Subhotosh Khan and Mrspi have given you excellent answers. I think what may be making this problem hard for you is that you are overlooking that you are NOT asked to find x and y. As the previous answers have indicated, the simple way to answer the question ACTUALLY ASKED is to recognize that
\(\displaystyle (x - y)^2 = (x^2 + y^2) - 2xy\) and that you are given the values of (x - y) and (x^2 + y^2).
However, you can solve this the way you were thinking, which is to find values for x and y and then compute xy.
\(\displaystyle x - y = 5 \longrightarrow x = y + 5 \longrightarrow (y + 5)^2 + y^2 = 15\)
\(\displaystyle (y + 5)^2 + y^2 = y^2 + 10y + 25 + y^2 = 2y^2 + 10y + 25\)
\(\displaystyle 2y^2 + 10y + 25 = 15 \longrightarrow 2y^2 + 10y + 10 = 0 \longrightarrow\) \(\displaystyle y = \dfrac{-10 \pm \sqrt{10^2 - (4 * 2 * 10}}{4} = \dfrac{-10 + (\pm \sqrt{100 - 80})}{4} = \dfrac{-10 + 2(\pm \sqrt{5})}{4}\)
\(\displaystyle So\ x = 5 + \dfrac{-10 +2(\pm \sqrt{5})}{4} = \dfrac{20 - 10 + 2(\pm \sqrt{5})}{4} = \dfrac{10 + 2(\pm \sqrt{5})}{4}\)
\(\displaystyle So\ xy = \dfrac{10 +2(\pm \sqrt{5})}{4} * \dfrac{-10 +2(\pm \sqrt{5})}{4} = \) \(\displaystyle \dfrac{[10 * (-10)] + [(10 - 10)(2)(\pm \sqrt{5}\ )] + [2(\pm \sqrt{5})]^2}{16} =\)
\(\displaystyle \dfrac{-100 + [(0)(2)(\pm \sqrt{5})] + [2^2 * (\sqrt{5})^2]}{16} = \dfrac{-100 + (4 * 5)}{16} = \dfrac{-80}{16} = - 5\)
I think you will agree that this is an awful way to solve this problem. BUT it does tell you that there are numbers that work.
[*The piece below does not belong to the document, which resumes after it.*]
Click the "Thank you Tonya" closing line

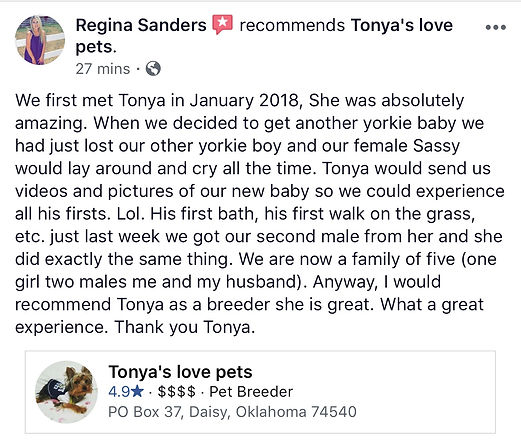pos(185,327)
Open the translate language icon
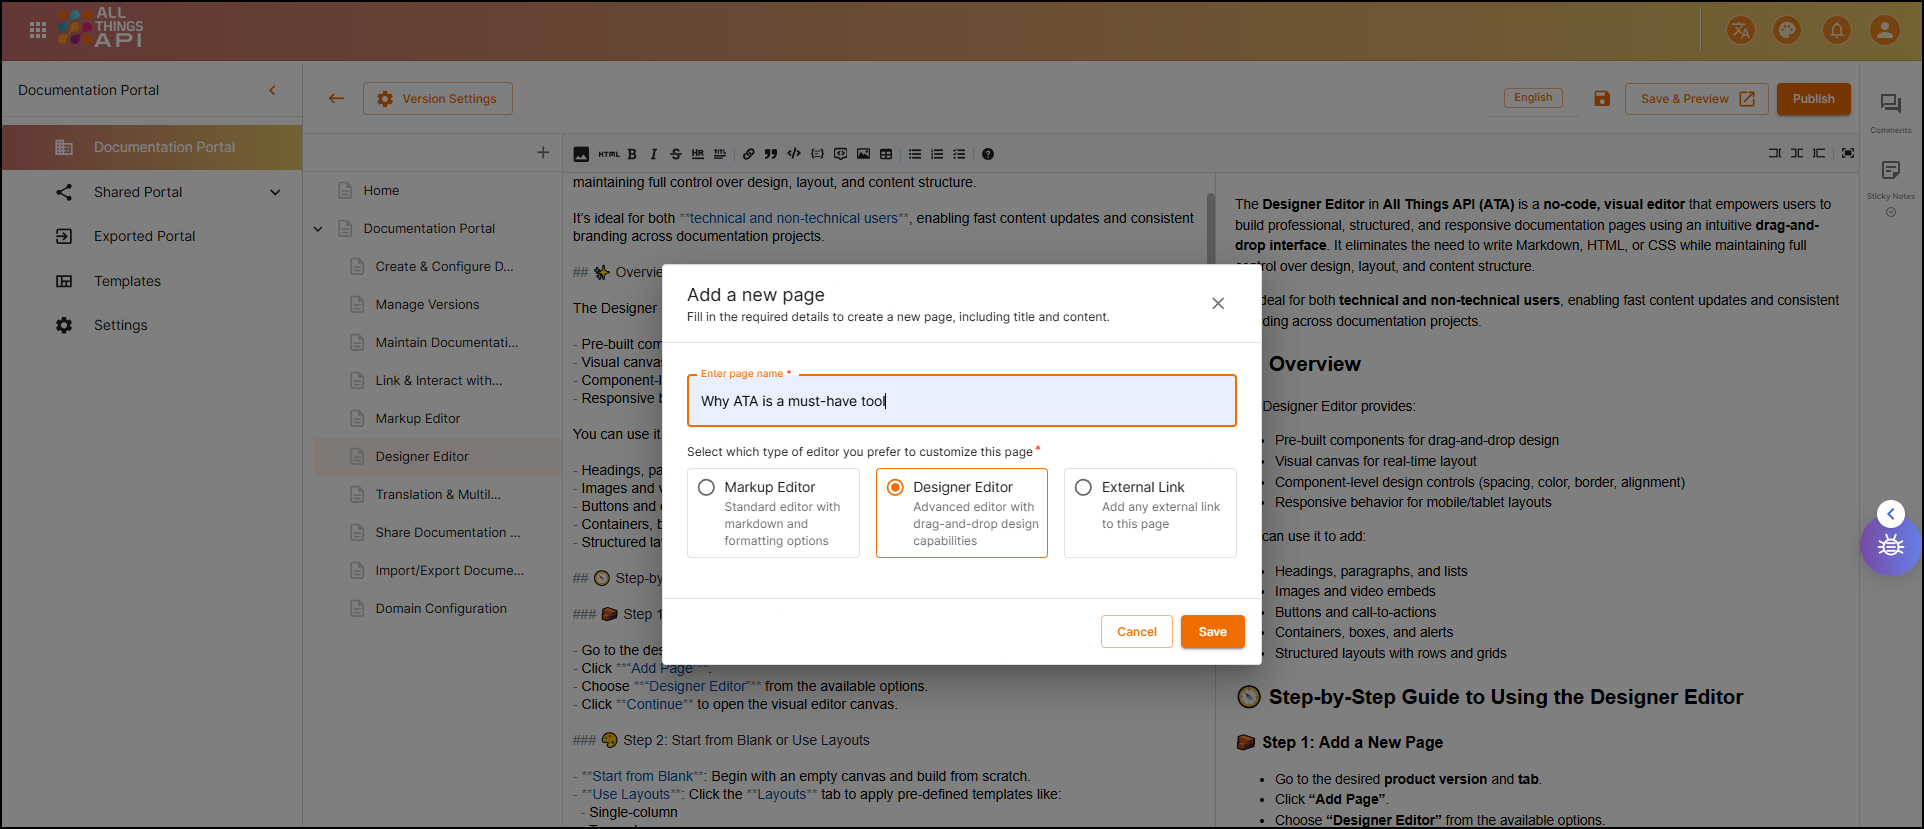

\(\displaystyle x - y = \dfrac{10 + 2(\pm \sqrt{5})}{4} - \dfrac{-10 + 2(\pm\ sqrt{5})}{4} =\) \(\displaystyle \dfrac{10 - (-10) + 2(\pm \sqrt{5}) - 2(\pm \sqrt{5})}{4} =\dfrac{10+10}{4} = \dfrac{20}{4} = 5\)
\(\displaystyle x^2 = (\dfrac{10 + 2(\pm \sqrt{5})}{4})^2 = \dfrac{100 + 40(\pm \sqrt{5}) + 20}{16}\)
\(\displaystyle y^2 = (\dfrac{-10 + 2(\pm \sqrt{5})}{4})^2 = \dfrac{100 - 40(\pm \sqrt{5}) + 20}{16}\)
\(\displaystyle x^2 + y^2 = \dfrac{100 + 40(\pm \sqrt{5}) + 20}{16} + \dfrac{100 - 40(\pm \sqrt{5}) + 20}{16} =\) \(\displaystyle \dfrac{100+20+100+20}{16} = \dfrac{240}{16} = 15\)
Aren't you glad they did NOT ask you to find x and y. Moral: look for the easy way.